Déjà vu: Eurozone’s Back in Deflation

Written by | Thursday, October 1st, 2015

Yesterday’s data (30 September) unexpectedly revealed that Europe had fallen back to deflation in September suggesting that the fear of falling prices could be returning to the old continent. Last month, inflation rate was 0.1 below zero, which will likely add more pressure on the European Central Bank (ECB) to boost its massive stimulus program whose very goal is to shield the Eurozone economy from deflation.
The ECB launched a vast stimulus program worth more than one trillion euro that has now been running for about seven months, from March to September, aiming to get the inflation to the desired level of 2 percent and keep the economy on track. Howard Archer of IHS Global Insight commented that “it looks like being a long and arduous slog before Eurozone consumer price inflation gets up near the ECB’s target rate” adding that this target is very unlikely to happen before 2018.
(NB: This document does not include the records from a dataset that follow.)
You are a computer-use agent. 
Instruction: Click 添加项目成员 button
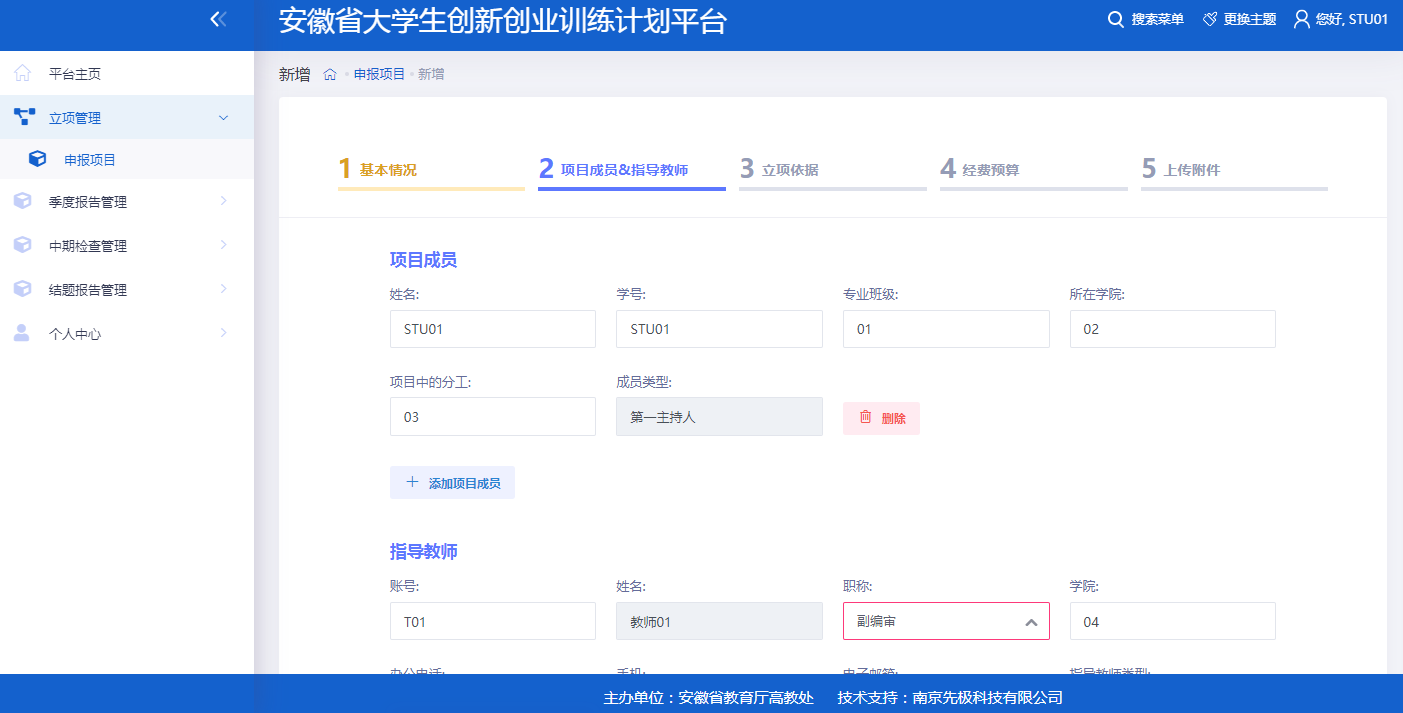coord(452,482)
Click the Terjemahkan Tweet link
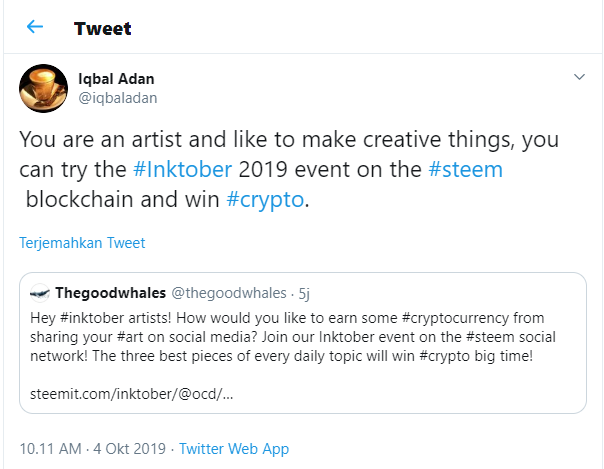This screenshot has width=604, height=469. tap(82, 243)
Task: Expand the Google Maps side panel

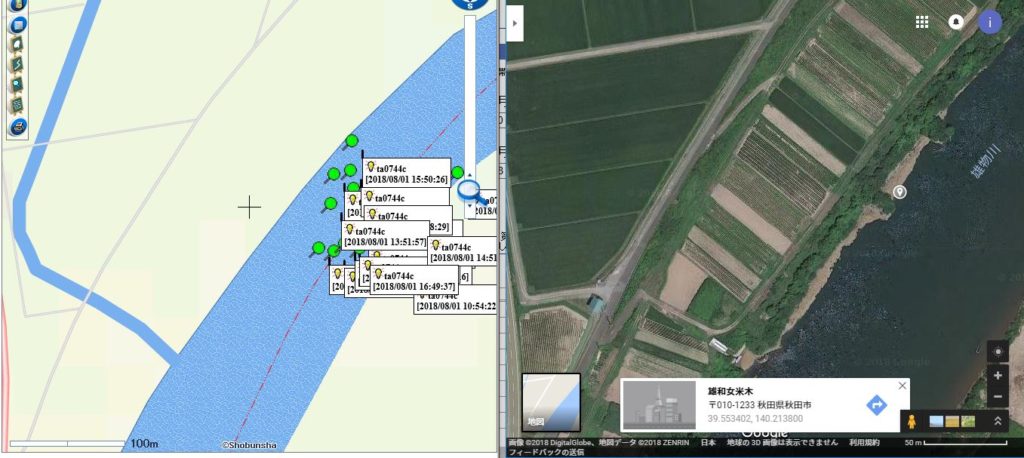Action: pyautogui.click(x=516, y=22)
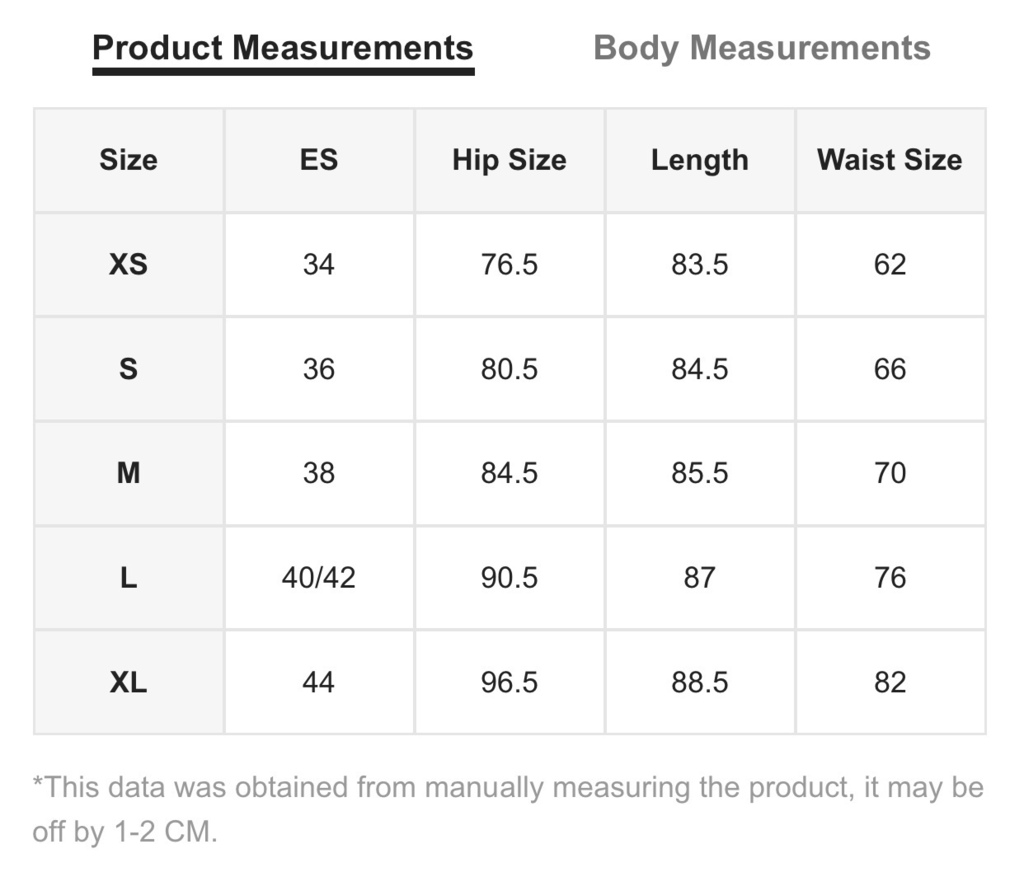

Naturally, economists are concerned that deflation might become an entrenched phenomenon if consumers postpone their purchases hoping to buy products cheaper later. At the same time, companies put off investment, which creates a vicious cycle of declining demand and fewer jobs.The crux of the ECB’s plan to stimulate inflation aimed at keeping inflation growing in the Eurozone’s major economies – Germany and France. However, the rise has recently stopped in Germany at the rate of zero.
The ECB is, however, convinced that this development is only temporary and has been mainly caused by low energy prices. Jens Weidman, the head of Germany’s central bank, commented that “the slowing effects on inflation brought on by the fall in energy prices will be temporary.”Most analysts agree that the Frankfurt-based central bank should continue with its stimulus program to ward off further slip into negative territory. The Eurostat, EU’s statistics agency, in the meantime added that that Eurozone unemployment was still around at 11 percent.